◆ AVAILABLE RECORDS ◆
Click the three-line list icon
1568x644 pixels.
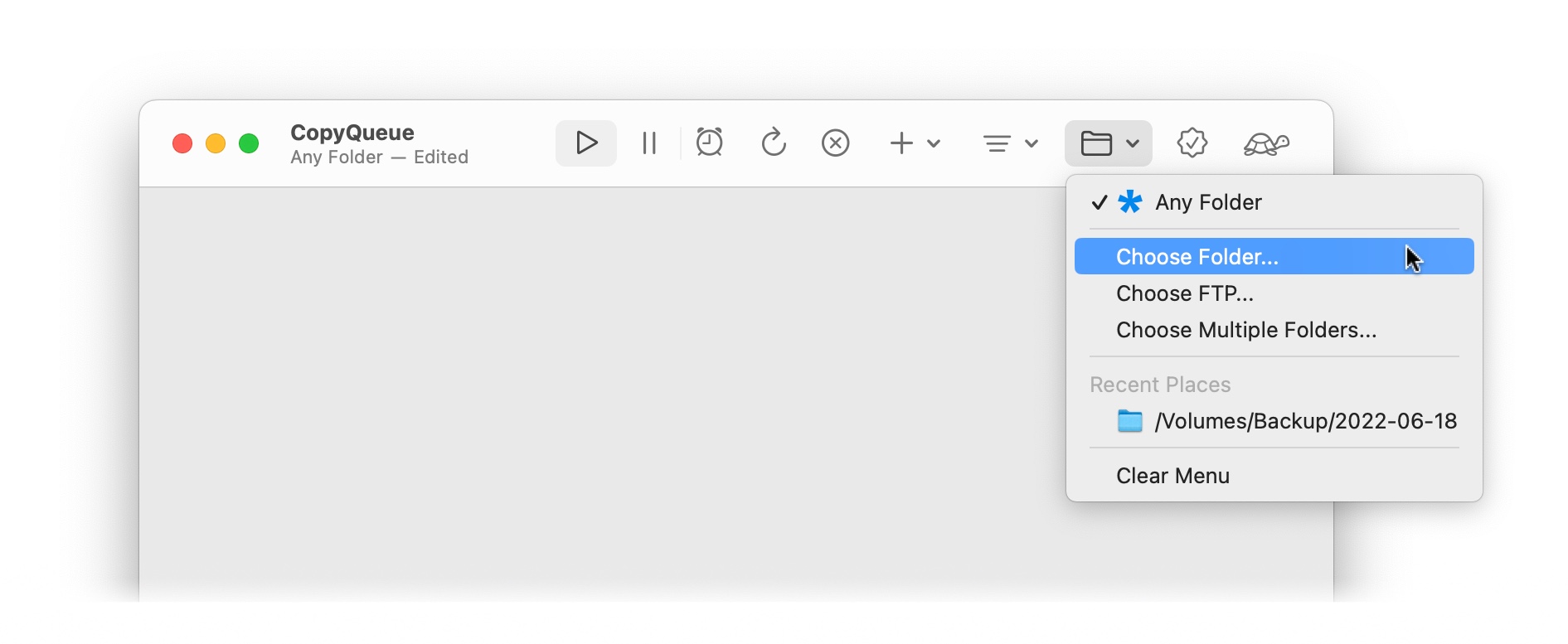coord(997,143)
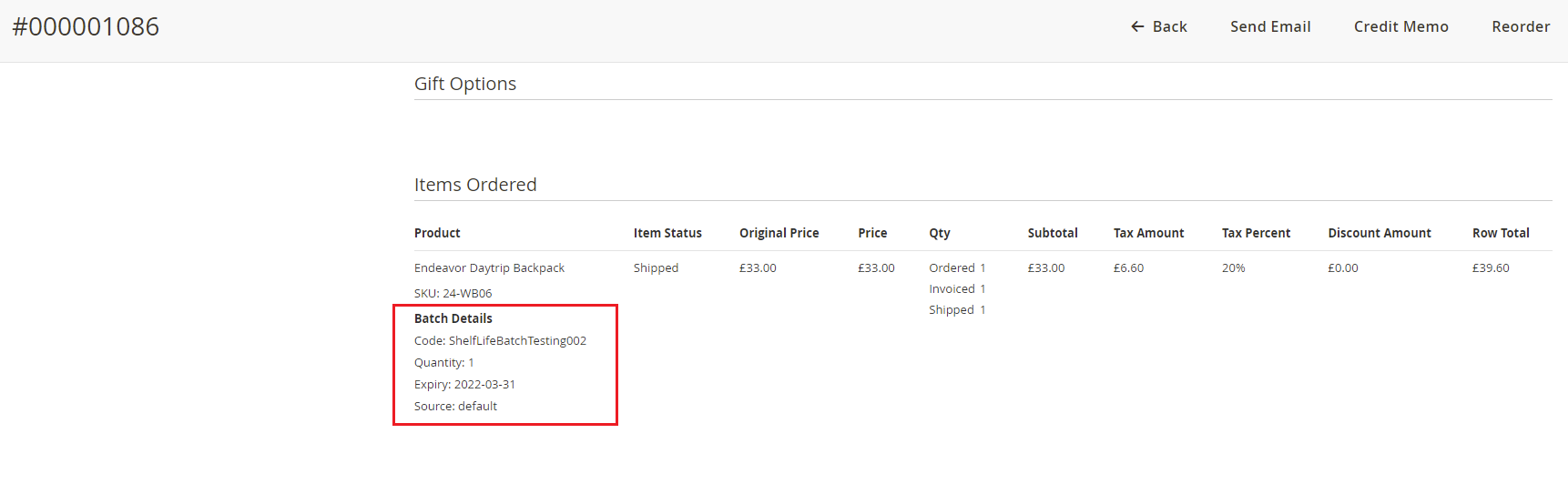Screen dimensions: 1568x494
Task: Click the Back arrow icon
Action: 1137,27
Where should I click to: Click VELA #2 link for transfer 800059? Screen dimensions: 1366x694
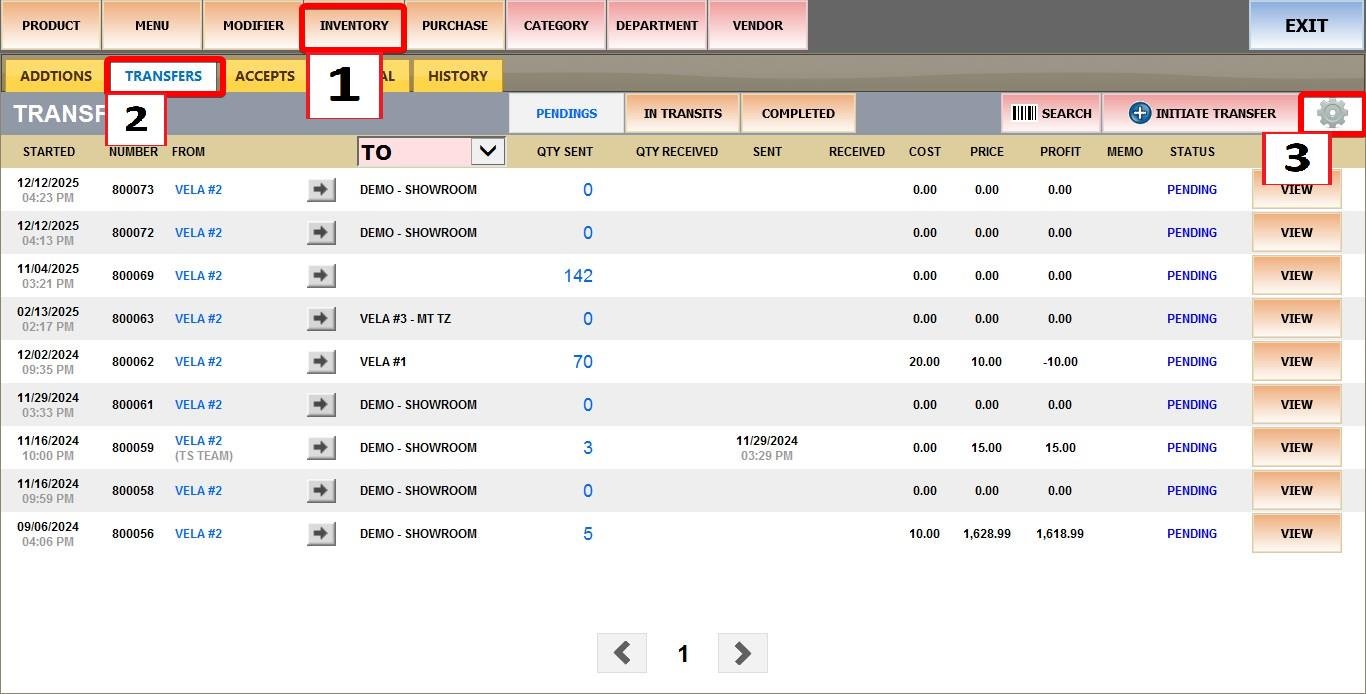point(198,441)
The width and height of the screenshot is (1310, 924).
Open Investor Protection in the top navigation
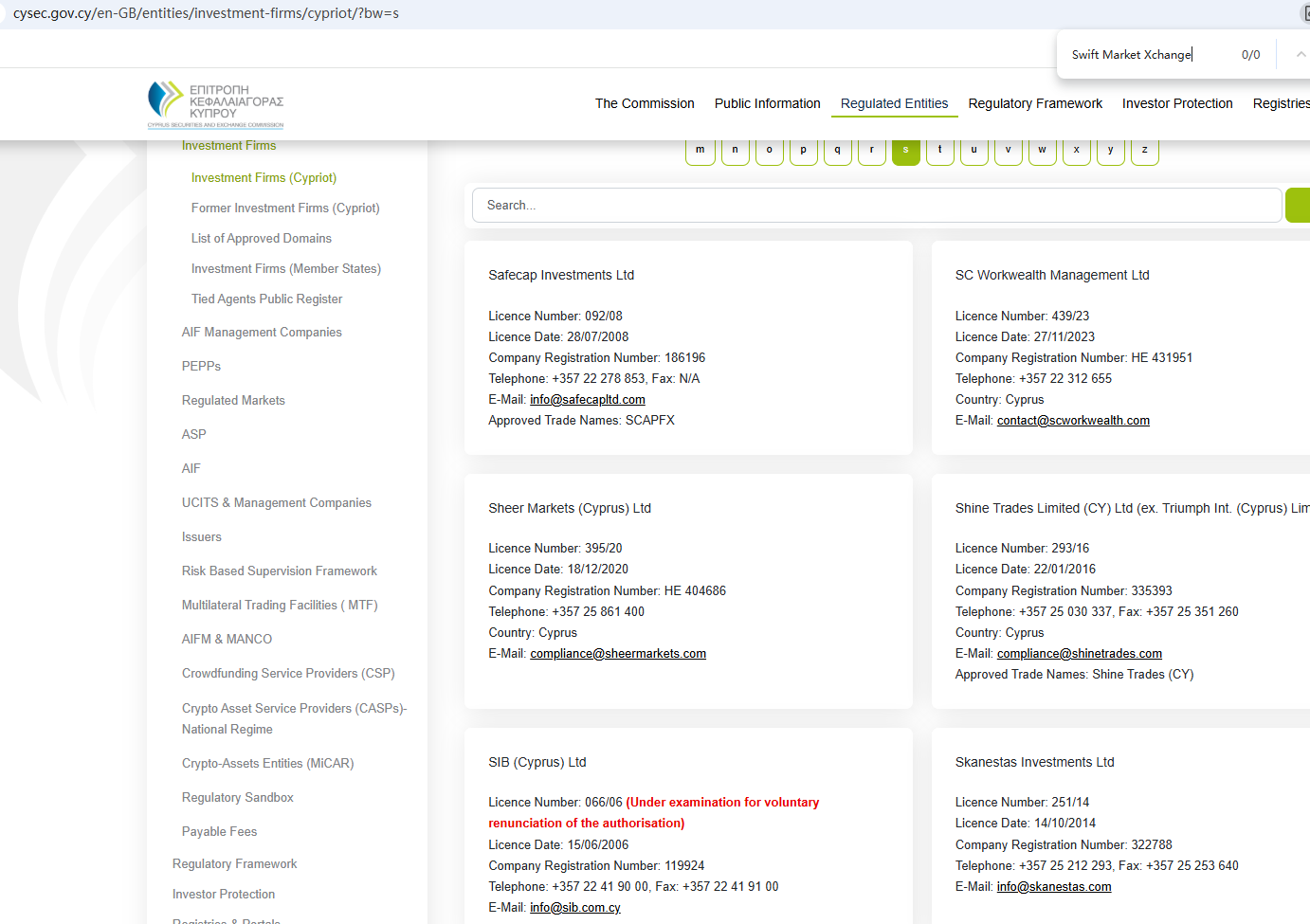pos(1177,103)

◆ PROBLEM TO WORK ON ◆
Write out, word for word, only the lines from the one containing "The width and" to the end of the data above; the pictures stay out.

◆ TASK ANSWER ◆
The width and height of the screenshot is (1310, 924).
Open Investor Protection in the top navigation
pos(1177,103)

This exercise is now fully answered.